## WHAT YOU WILL DO
Gather every line in the records below that contains the word "Click", and copy each one in full.

:: GIVEN INFORMATION

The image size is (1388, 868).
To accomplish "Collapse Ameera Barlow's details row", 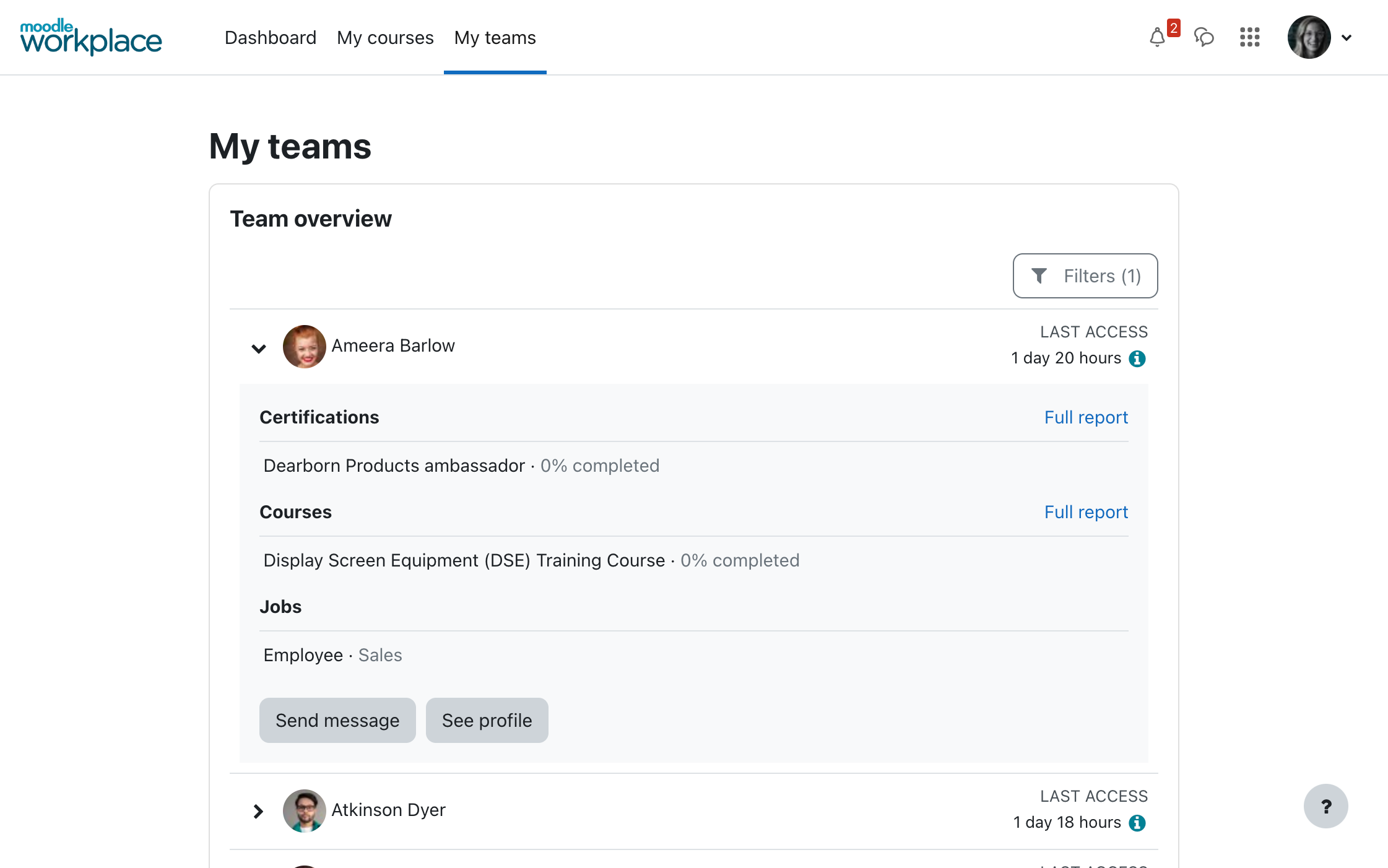I will point(259,348).
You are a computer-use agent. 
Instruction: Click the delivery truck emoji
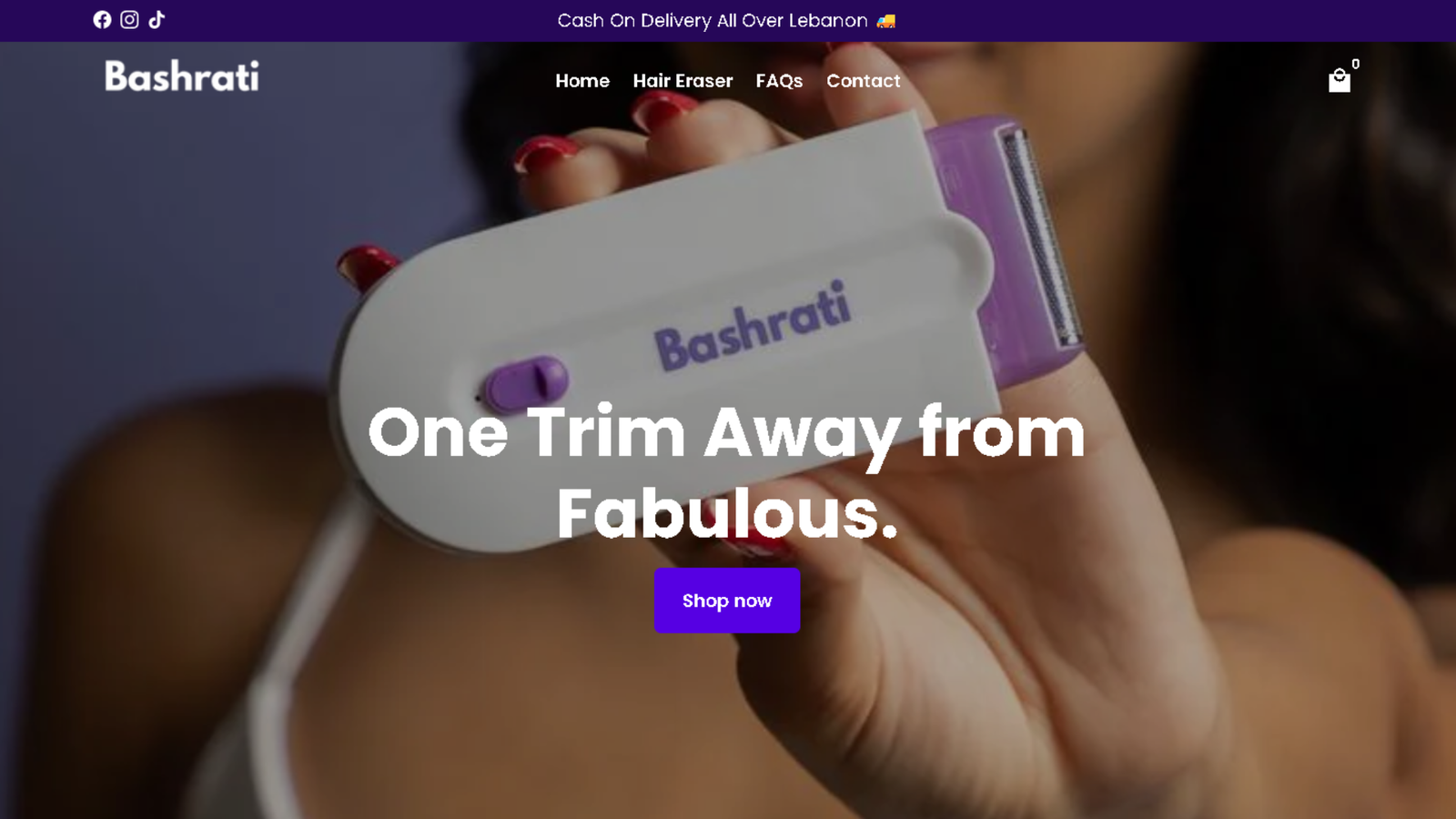tap(886, 21)
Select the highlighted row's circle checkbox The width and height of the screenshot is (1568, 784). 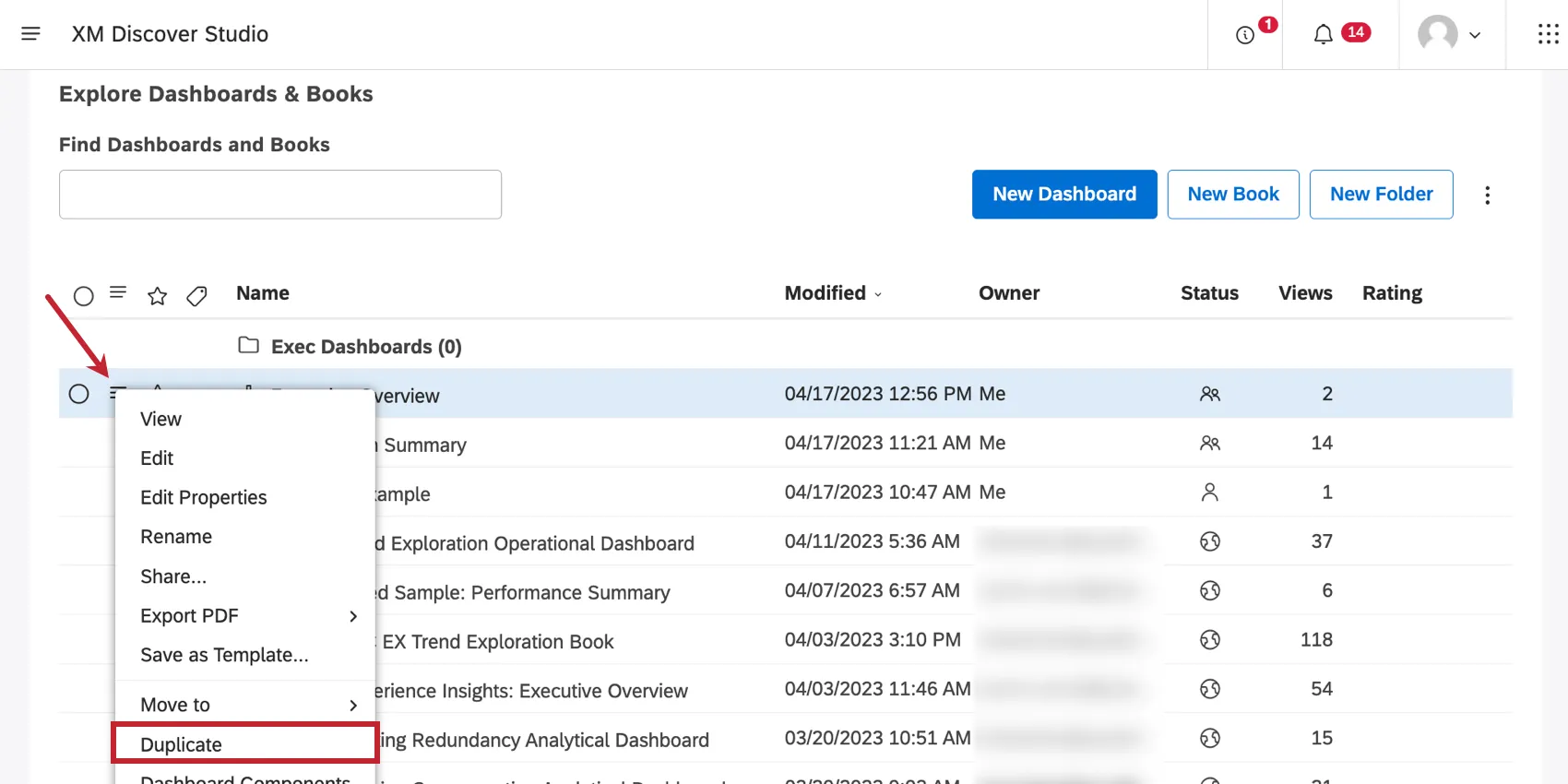79,394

::::

## SOLUTION TO THIS PROBLEM
Instruction: Click the delivery truck emoji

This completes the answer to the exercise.